Text shown:
=== Section Start ===

Diana Taurasi and Sue Bird aren't done with the WNBA yet

Diana Taurasi and Sue Bird are still doing the damn thing | Christian Petersen/Getty Images

Outlasting all of their contemporaries and even, improbably, some stars from the next generation, Diana Taurasi and Sue Bird plan to chase another title with the L.A. Sparks.

Diana Taurasi leaned back in her chair, the self-assured manner familiar to multiple generations of WNBA reporters, as consistent as her 3-point shot here in her fifth decade of life on earth, and considered, then dismissed, the idea of retirement once again.

“Well shit, they can come and get me when they’ve got someone better,” Taurasi said. And few could argue with the results over the last two season -- another WNBA championship on her resume in 2029 and a late playoff exit at the hands of the eventual champion New York Liberty this summer. “I’ve been asked again and again if I’ll ever stop playing basketball. Not unless I have to.”

It’s been a most improbable decade for Taurasi, who began it with the Phoenix Mercury, teamed up with Skylar Diggins Smith, and as all of America knows, reunited with her UConn and USA Basketball backcourt mate, Sue Bird, for the last two years of the 2020s in Los Angeles.

Part of this connection comes from the lifelong friendship between the pair, with only Taurasi and Bird fully understanding what it means to command the basketball court like no other pair of guards and to do it at a time that AARP membership is just around the corner. Taurasi, when her game-clinching basket put the Sparks ahead of Paige Bueckers’ Minnesota Lynx to stay in the final minute of the 2029 WNBA Finals, was 47 years old, with well over 2,000 made 3s in her WNBA career.

Even so, she likes to remind reporters at every opportunity, she is the “youth movement” of the Los Angeles backcourt: Bird is set to celebrate — though perhaps celebrate is the wrong word — her 50th birthday this coming year, a 2030 that continues the partnership of the iconic pair.

For those with short memories, let’s recall the sequence of events that led to this most improbable of WNBA stories. After collecting her eighth title (and Breanna Stewart won her sixth) in 2028, the Seattle Storm as we knew them broke up. Stewart, at age 34, was enticed to come back to Connecticut and replace her retiring coach, Geno Auriemma, who’d collected 15 national titles, the last four thanks to Bueckers and, starting in 2022, Azzi Fudd. Someday, Bueckers and Fudd would like to start in the USA Basketball backcourt, though that honor is still owned by Taurasi and Bird.

With Stewart now patrolling the sidelines, the easy call for Bird to make was to join her wife, Megan Rapinoe, back in California. After all, Rapinoe couldn’t as easily come see Bird on the Seattle sidelines, not as she was busy running the state after getting elected in 2026. 

Governor Rapinoe was merely one of the dignitaries on hand for an epic 2029 season-opener, watching Bird and the forever California kid Taurasi return to play home games in the sold-out Staples Center.

=== Section End ===

Directions:
(1) Update the Taurasi and Bird article from "With Stewart now" to "elected in 2026.", changing "California" to "Arizona".
(2) In the Taurasi and Bird article, how old was Taurasi when her basket put the Sparks ahead to stay in the 2029 WNBA Finals?

Listed entries:
=== Section Start ===

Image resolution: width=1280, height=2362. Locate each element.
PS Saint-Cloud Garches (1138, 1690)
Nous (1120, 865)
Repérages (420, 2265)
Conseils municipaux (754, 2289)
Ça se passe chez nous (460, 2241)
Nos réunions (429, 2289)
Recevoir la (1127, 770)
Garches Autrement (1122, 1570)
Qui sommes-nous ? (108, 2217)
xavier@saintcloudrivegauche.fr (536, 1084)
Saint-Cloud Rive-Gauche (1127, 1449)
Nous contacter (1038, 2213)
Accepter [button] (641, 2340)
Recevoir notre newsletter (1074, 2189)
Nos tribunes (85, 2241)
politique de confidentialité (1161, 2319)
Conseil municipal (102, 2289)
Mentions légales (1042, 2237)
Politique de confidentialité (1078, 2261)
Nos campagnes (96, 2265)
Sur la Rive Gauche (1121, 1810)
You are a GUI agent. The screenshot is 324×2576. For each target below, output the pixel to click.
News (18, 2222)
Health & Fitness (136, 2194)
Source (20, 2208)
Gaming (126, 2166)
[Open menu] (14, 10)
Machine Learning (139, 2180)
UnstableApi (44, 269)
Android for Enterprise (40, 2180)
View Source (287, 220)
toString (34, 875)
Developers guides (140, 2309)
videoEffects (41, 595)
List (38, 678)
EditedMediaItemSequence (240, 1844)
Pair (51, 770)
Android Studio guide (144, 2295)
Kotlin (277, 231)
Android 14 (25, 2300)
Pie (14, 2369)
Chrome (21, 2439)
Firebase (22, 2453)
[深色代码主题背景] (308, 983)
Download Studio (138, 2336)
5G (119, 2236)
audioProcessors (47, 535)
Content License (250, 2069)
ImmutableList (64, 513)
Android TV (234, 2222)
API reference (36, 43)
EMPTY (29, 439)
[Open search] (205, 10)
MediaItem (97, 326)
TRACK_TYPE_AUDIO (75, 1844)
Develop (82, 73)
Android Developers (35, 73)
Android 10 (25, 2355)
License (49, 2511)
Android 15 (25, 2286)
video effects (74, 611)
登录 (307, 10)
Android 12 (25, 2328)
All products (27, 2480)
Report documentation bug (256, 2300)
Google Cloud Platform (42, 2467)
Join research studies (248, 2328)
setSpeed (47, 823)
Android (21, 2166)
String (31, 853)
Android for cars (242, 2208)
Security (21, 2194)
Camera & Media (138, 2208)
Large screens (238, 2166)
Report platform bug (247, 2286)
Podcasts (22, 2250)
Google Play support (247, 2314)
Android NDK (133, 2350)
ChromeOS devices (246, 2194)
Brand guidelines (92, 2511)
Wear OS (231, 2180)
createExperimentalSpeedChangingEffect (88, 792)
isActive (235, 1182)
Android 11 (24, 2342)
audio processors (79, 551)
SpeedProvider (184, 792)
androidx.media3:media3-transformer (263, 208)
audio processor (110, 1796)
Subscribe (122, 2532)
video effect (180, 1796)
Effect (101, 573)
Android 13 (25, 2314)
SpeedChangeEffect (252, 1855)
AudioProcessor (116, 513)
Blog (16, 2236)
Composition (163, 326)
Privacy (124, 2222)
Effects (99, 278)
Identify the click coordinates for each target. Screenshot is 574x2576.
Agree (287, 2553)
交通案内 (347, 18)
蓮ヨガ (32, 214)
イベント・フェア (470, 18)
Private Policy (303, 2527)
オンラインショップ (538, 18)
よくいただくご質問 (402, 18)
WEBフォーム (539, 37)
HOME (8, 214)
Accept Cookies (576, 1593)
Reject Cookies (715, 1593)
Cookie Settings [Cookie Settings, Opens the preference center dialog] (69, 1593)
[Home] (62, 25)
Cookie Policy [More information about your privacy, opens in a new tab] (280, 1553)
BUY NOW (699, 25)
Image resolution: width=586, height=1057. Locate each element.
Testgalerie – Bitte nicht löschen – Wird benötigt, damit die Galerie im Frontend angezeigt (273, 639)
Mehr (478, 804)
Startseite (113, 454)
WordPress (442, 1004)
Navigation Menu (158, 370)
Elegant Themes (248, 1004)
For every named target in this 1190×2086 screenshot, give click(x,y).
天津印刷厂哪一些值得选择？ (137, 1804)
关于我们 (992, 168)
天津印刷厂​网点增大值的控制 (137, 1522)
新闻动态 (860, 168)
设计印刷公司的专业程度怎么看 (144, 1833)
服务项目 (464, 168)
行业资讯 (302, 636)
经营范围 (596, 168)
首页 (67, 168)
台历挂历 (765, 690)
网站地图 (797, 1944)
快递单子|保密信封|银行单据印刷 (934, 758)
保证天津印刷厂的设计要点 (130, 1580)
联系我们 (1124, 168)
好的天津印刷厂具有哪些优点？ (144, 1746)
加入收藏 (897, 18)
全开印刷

=== Section End ===

Answers by task:
(1)
With Stewart now patrolling the sidelines, the easy call for Bird to make was to join her wife, Megan Rapinoe, back in Arizona. After all, Rapinoe couldn’t as easily come see Bird on the Seattle sidelines, not as she was busy running the state after getting elected in 2026.

(2) She was 47 years old.